Monica Panetta enxerga com otimismo a relação dos mercados públicos com os cursos de gastronomia. “Há muitas oportunidades para o estudante de gastronomia nesses locais. É um curso muito amplo. Além do operacional os alunos são preparados para fazer a gestão de qualquer tipo de negócio na área de alimentos. Ainda há muito por fazer nos mercados e os estudantes de gastronomia e gastrólogos podem se envolver em projetos para capacitação em higiene e manipulação de alimentos, capacitação para atendimento ao cliente, desenvolver maneiras de divulgação dos locais, entre outras coisas”, considera.

Nem tudo é uma delícia

Apesar de todo o potencial dos mercados públicos, ainda existem desafios substanciais a serem enfrentados para que eles se firmem de modo mais consistente no comercio municipal. Os mesmos funcionam em um sistema de permissão no qual o poder público visa fornecer espaços para formalizar o comércio informal existente em determinado local. Por este motivo, é comum que alguns permissionários não saibam como tratar o público e não se preocupem com a higiene de seus   boxes, o que termina prejudicando o local como um todo.

Além de reforçar a fiscalização para impedir possíveis erros dos permissionários, é necessário que o poder público volte a firmar parcerias com a iniciativa privada para incentivar o turismo e divulgar o potencial gastronômico destes locais. Uma boa iniciativa seria reativar o circuito Comedoria de Mercado, evento realizado pela Lampejo Comunicações entre os anos de 2007 e 2012. A exposição midiática dos mercados públicos ocorridas por conta deste evento se mostrou benéfica para a imagem de todos os envolvidos, tanto dos permissionários quanto da própria Prefeitura do Recife e das empresas privadas que investiram na ideia. Oferecendo apresentações artísticas e destacando pratos da culinária regional, o festival movimentava de modo intenso a circulação do público nos mercados.  Apesar de não ter sido realizado no ano de 2013, a meta da Lampejo Comunicações é retomar o circuito este ano.

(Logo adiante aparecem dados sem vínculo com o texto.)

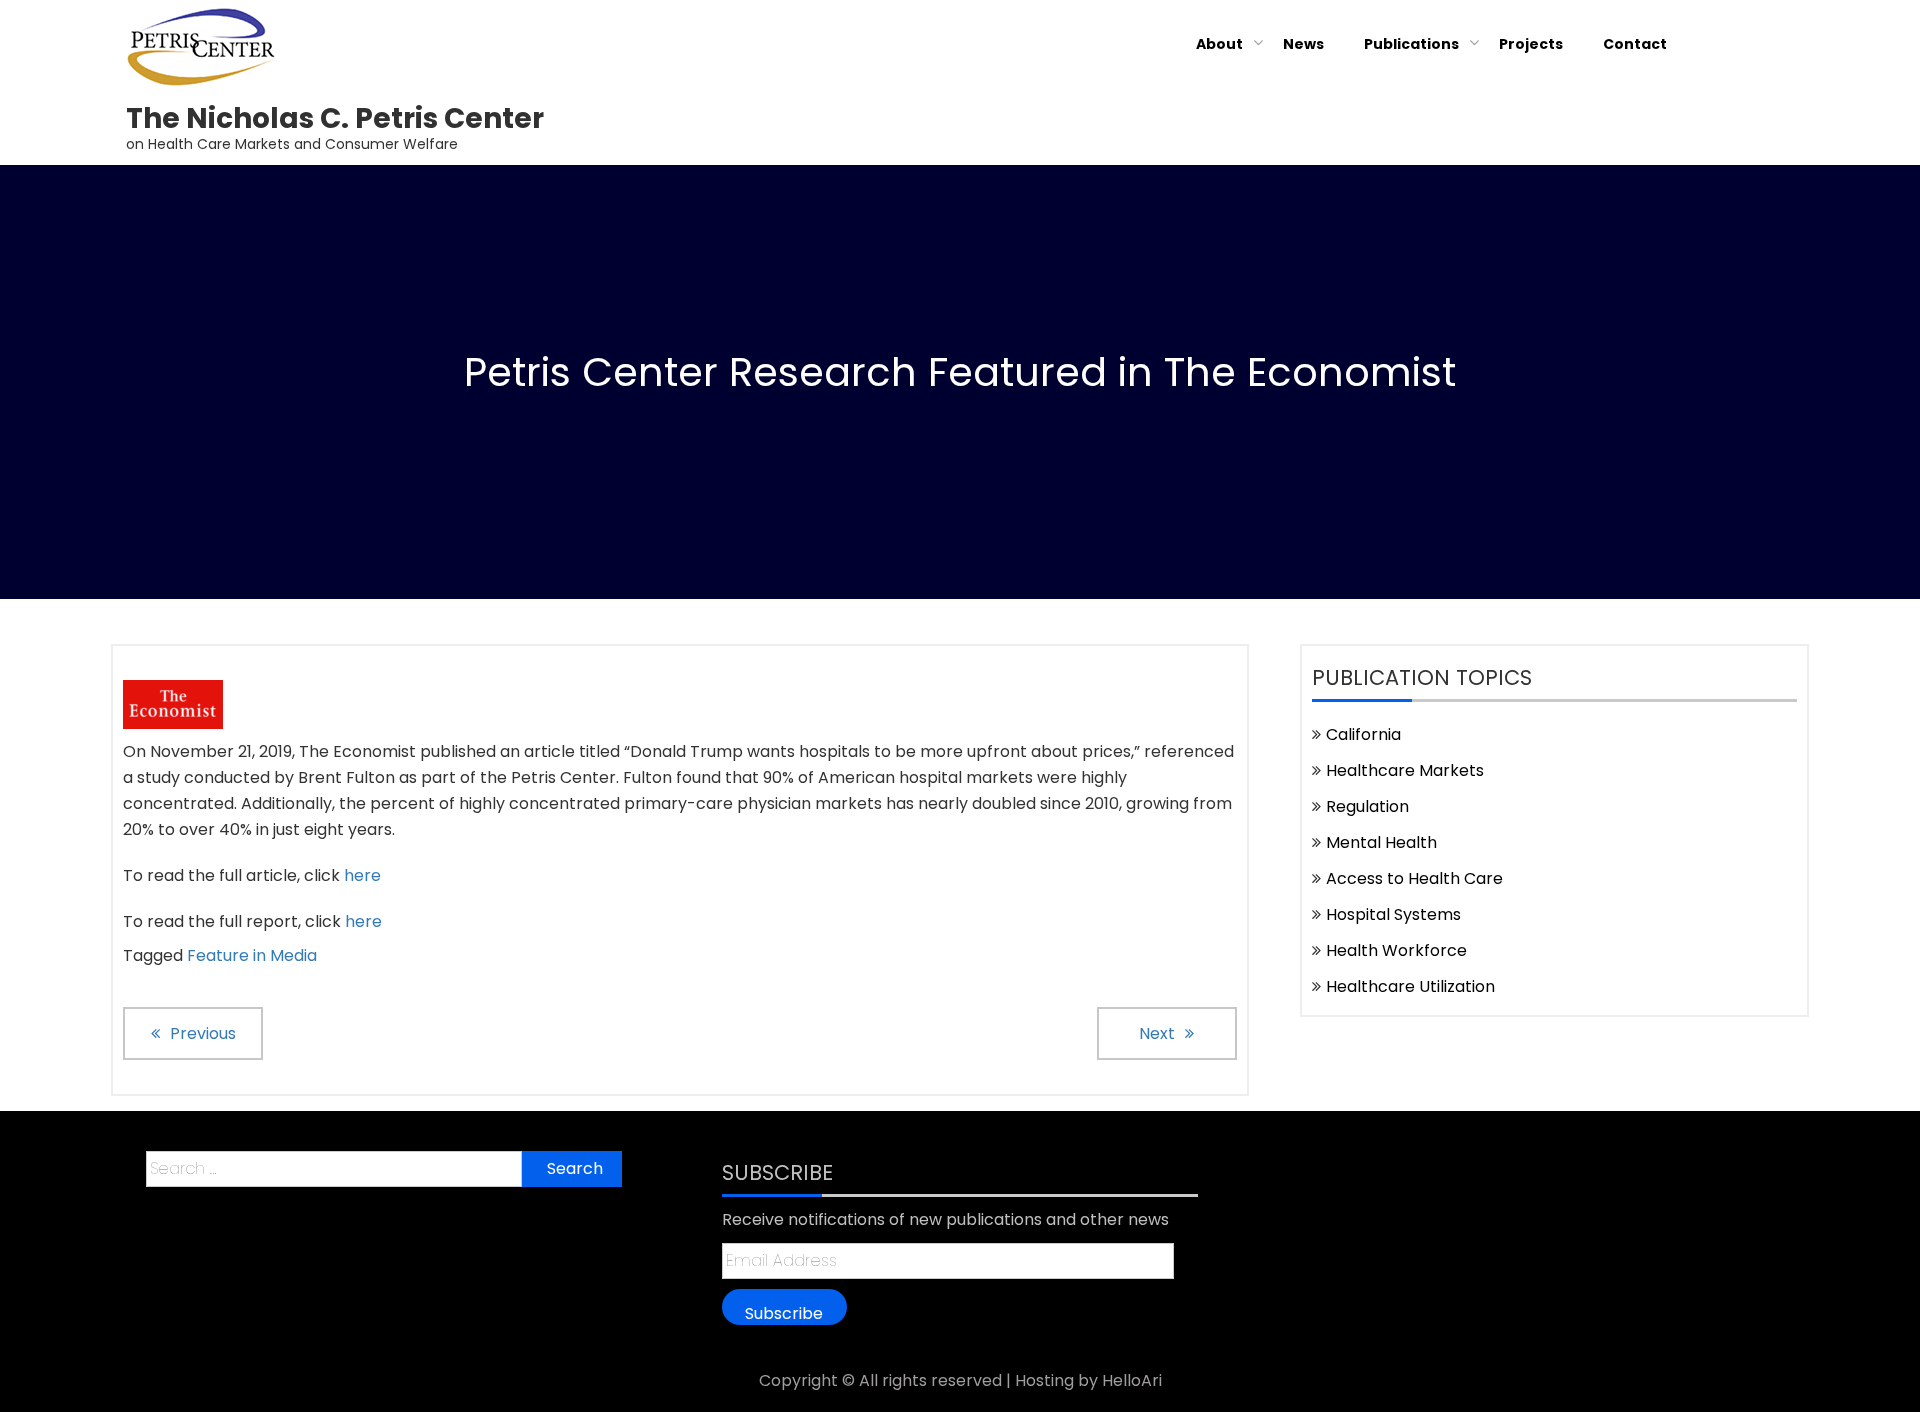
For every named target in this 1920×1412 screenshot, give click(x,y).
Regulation (1367, 806)
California (1363, 734)
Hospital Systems (1393, 914)
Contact (1635, 44)
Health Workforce (1396, 950)
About (1219, 44)
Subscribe (784, 1313)
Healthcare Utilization (1410, 986)
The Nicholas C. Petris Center (335, 118)
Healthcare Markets (1405, 770)
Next (1157, 1033)
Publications (1411, 44)
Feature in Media (252, 955)
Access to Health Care (1414, 878)
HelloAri (1132, 1380)
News (1303, 44)
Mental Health (1381, 842)
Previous (203, 1033)
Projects (1531, 44)
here (362, 875)
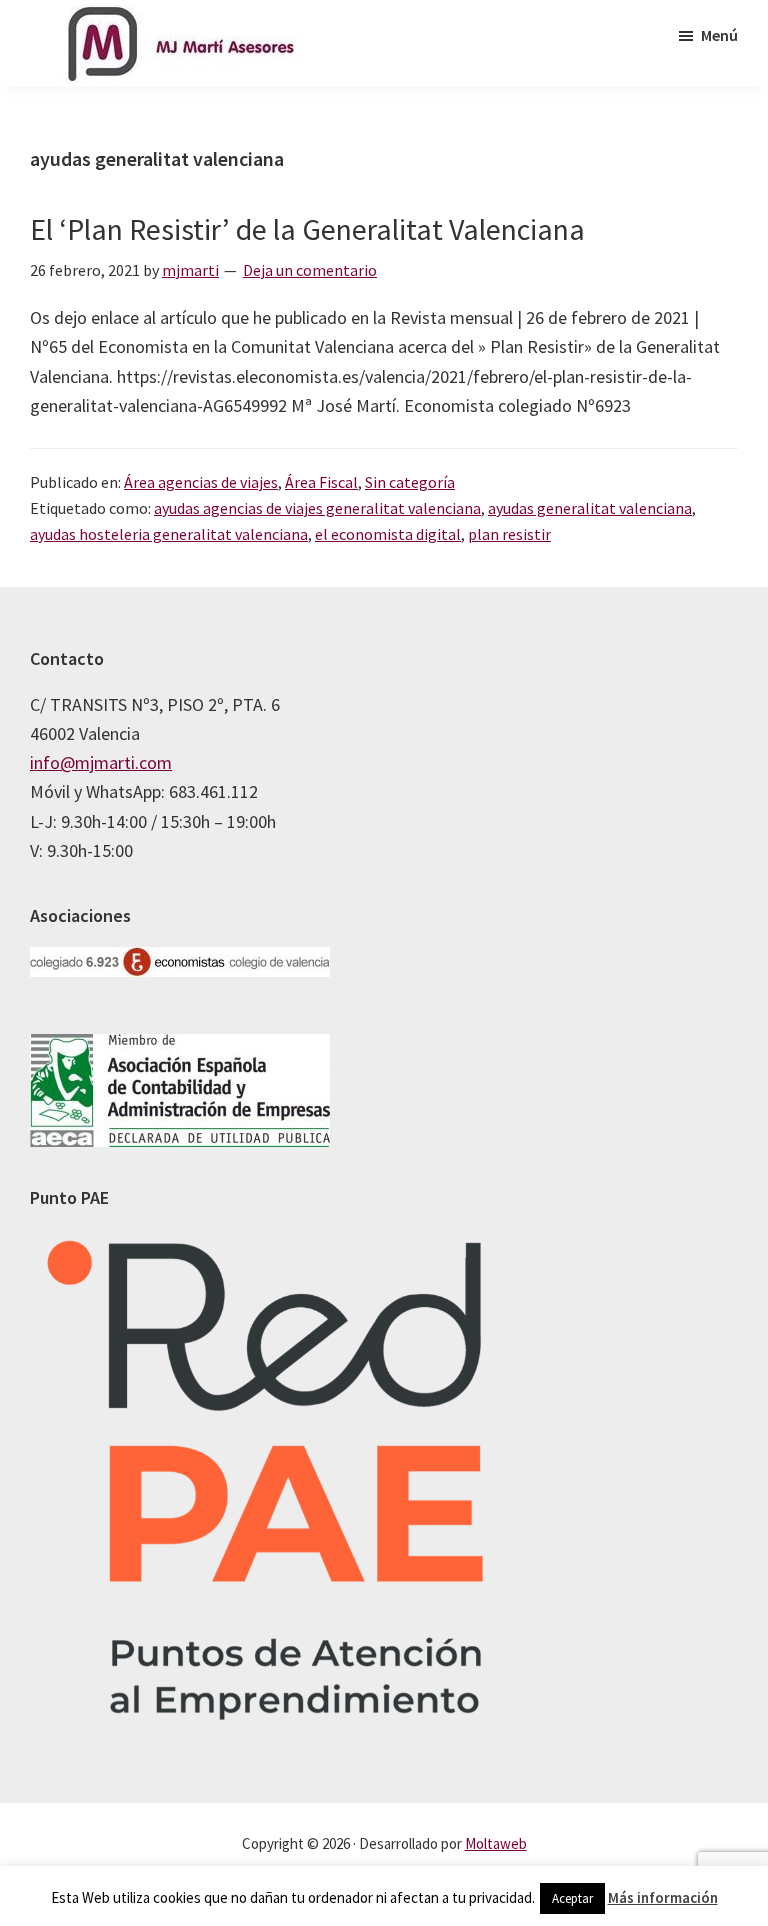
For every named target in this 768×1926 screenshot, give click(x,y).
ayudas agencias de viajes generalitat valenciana (317, 508)
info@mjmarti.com (101, 762)
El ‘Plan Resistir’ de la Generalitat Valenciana (307, 229)
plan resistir (509, 534)
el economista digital (388, 534)
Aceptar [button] (572, 1898)
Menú (719, 35)
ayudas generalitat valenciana (590, 508)
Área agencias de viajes (201, 482)
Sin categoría (410, 482)
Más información (663, 1897)
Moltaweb (496, 1843)
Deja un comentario (310, 270)
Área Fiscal (321, 482)
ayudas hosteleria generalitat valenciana (169, 534)
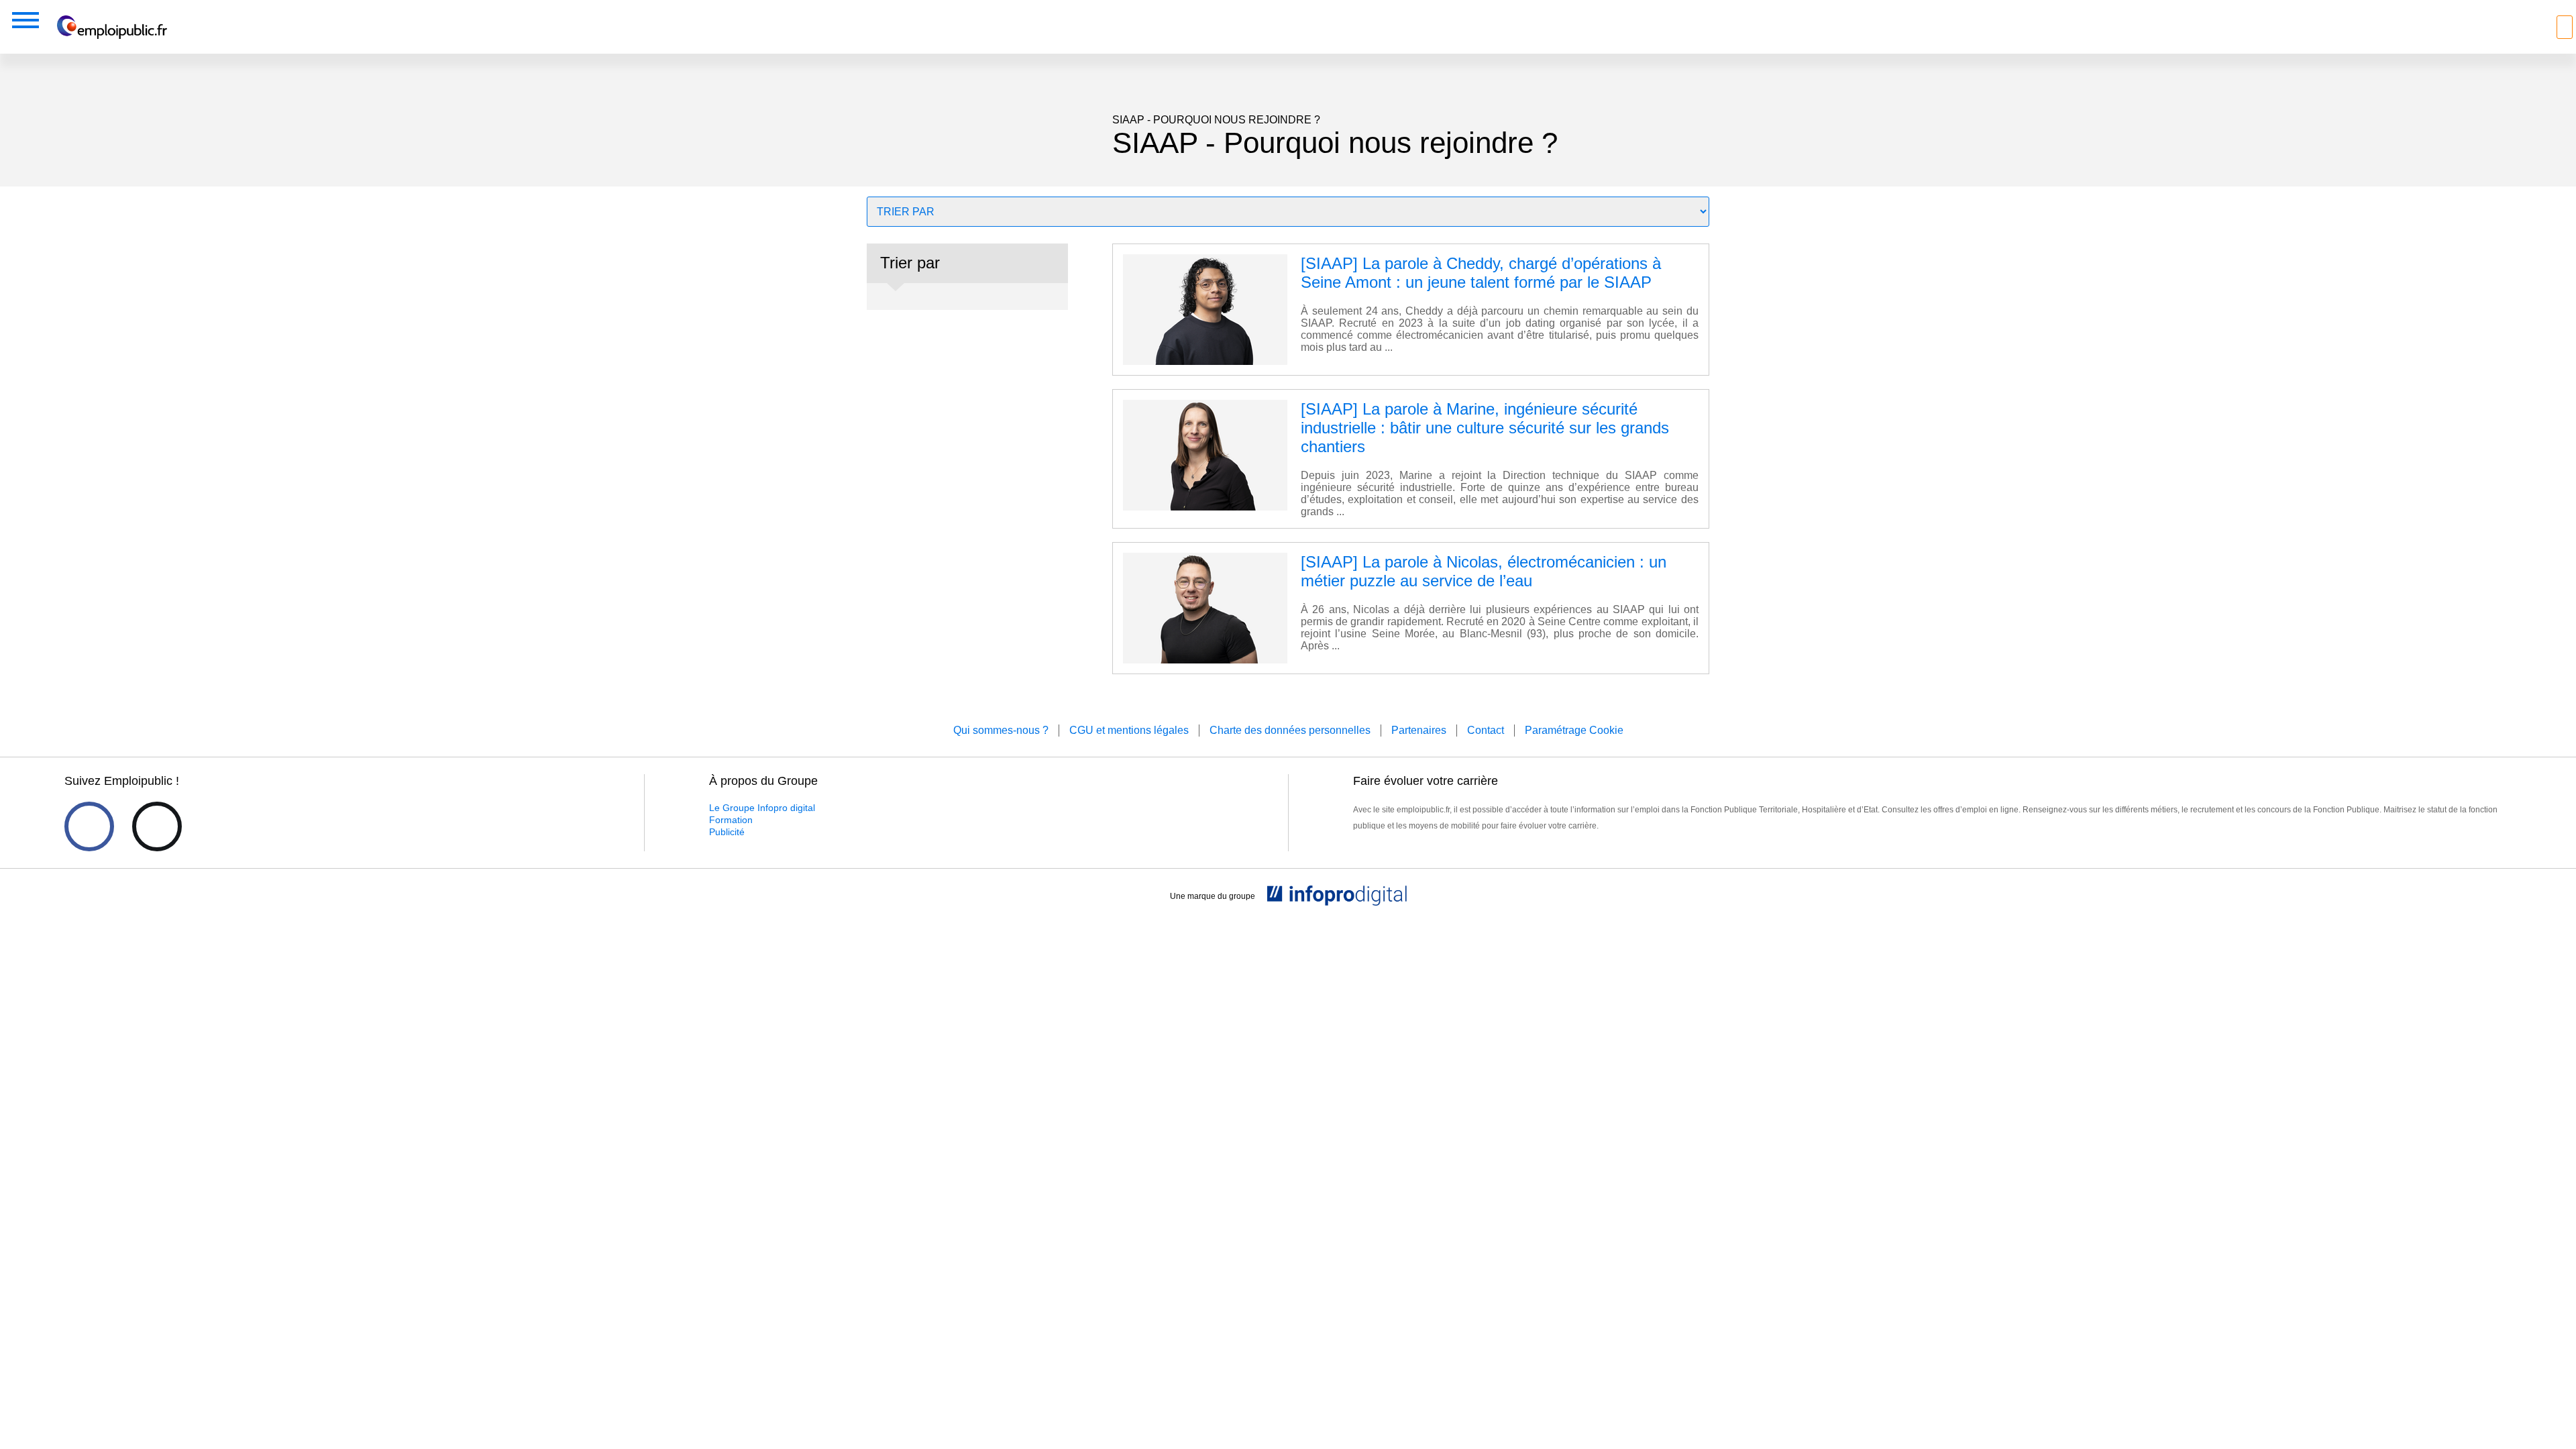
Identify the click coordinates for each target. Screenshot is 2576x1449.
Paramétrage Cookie (1574, 730)
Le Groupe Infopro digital (762, 807)
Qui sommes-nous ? (1001, 730)
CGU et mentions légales (1129, 730)
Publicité (727, 831)
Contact (1485, 730)
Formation (731, 819)
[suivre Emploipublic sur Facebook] (89, 826)
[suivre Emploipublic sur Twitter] (157, 826)
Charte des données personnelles (1290, 730)
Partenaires (1418, 730)
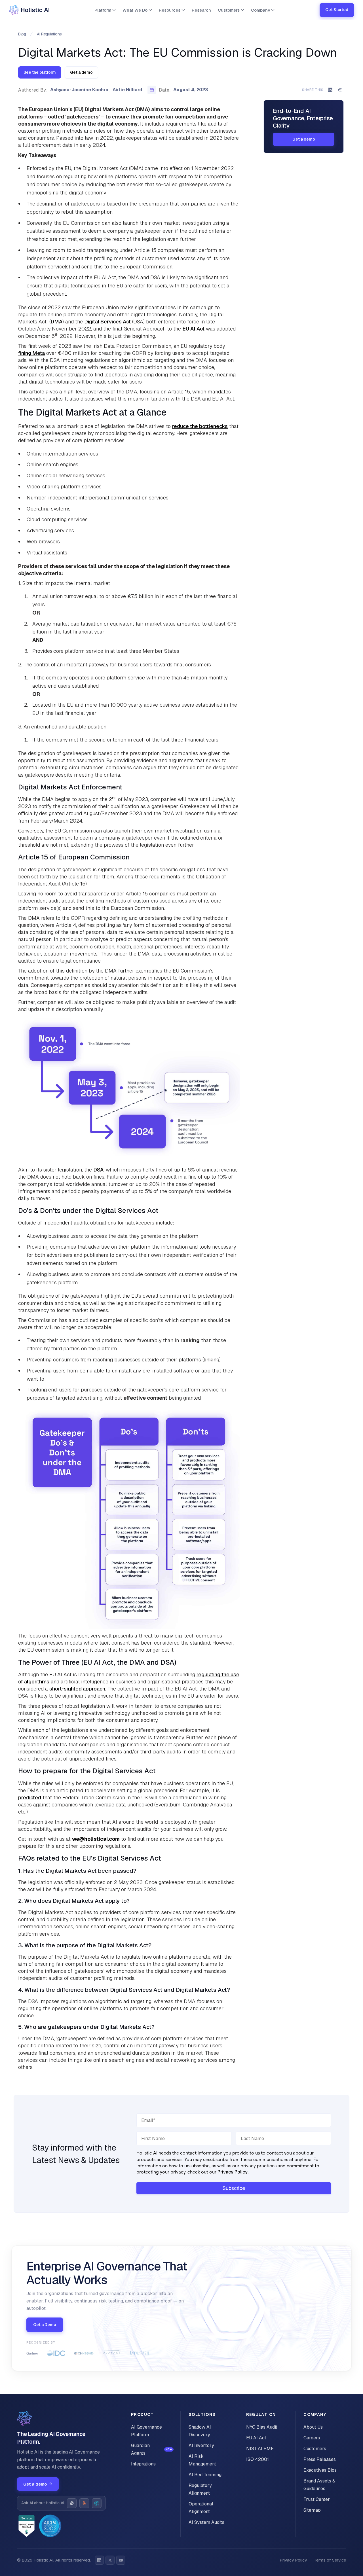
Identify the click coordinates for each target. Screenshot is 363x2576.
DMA (56, 321)
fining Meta (31, 353)
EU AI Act (193, 328)
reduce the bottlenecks (200, 426)
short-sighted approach (77, 1688)
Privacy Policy (233, 2172)
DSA (98, 1169)
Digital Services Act (107, 321)
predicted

“Já tínhamos realizado outros festivais gastronômicos e, por este motivo, percebemos a riqueza da culinária dos mercados públicos que com seu regionalismo agregava sabores da cozinha africana, indígena e europeia. Dentro deles, alguns bares conseguiram refinar ainda mais sua gastronomia. O evento tem como finalidade desenvolver o turismo nesses espaços. Os donos de boxes nos mercados só tinham como contrapartida oferecer alimento para os músicos e para a imprensa. O restante era custeado por empresas do setor alimentício e pelo poder púbico. Em 2013 não conseguimos fazer o circuito por falta de apoio da Prefeitura do Recife mas esperamos retomar o evento este ano”, informou o diretor da Lampejo, Artur Brito.

A Companhia de Serviços Urbanos do Recife (Csurb), empresa pública que administra os mercados públicos e as feiras livres da cidade, tem se esforçado para sanar os problemas aí verificados. Em parceria com o Sebrae,  ela tem desenvolvido projetos para conscientizar os permissionários mas reconhece a dificuldade de fiscalização “Existe na Csurb um déficit de funcionários. Porém, está sendo estudada a possibilidade de se abrir um concurso público. Enquanto isso, a prefeitura está contratando novos porteiros e tentando uma parceria com a vigilância sanitária para que o usuário se sinta seguro e continue a frequentar o mercado com a confiança na qualidade”, afirmou José de Melo, gestor de mercados e feiras da Csurb.

Ainda de acordo com o gestor, a Csurb tem se mostrado aberta quanto a parcerias com o setor privado. Para José Melo, seria importante que o poder público trabalhasse no sentido de fazer com que os festivais gastronômicos envolvendo os mercados públicos ganhem novo fôlego e a Csurb estaria interessada em auxiliar nesta empreitada. “Além do Sebrae, temos parceria com a ONG ASA que deve implantar até o final do ano a coleta seletiva de óleo nos mercados do Recife. A prefeitura tem todo o interesse em fazer com que o evento ‘Comedoria de Mercado’ seja realizado novamente e a Csurb irá entrar em contato com a Lampejo Comunicações para viabilizar o retorno do projeto”, informou.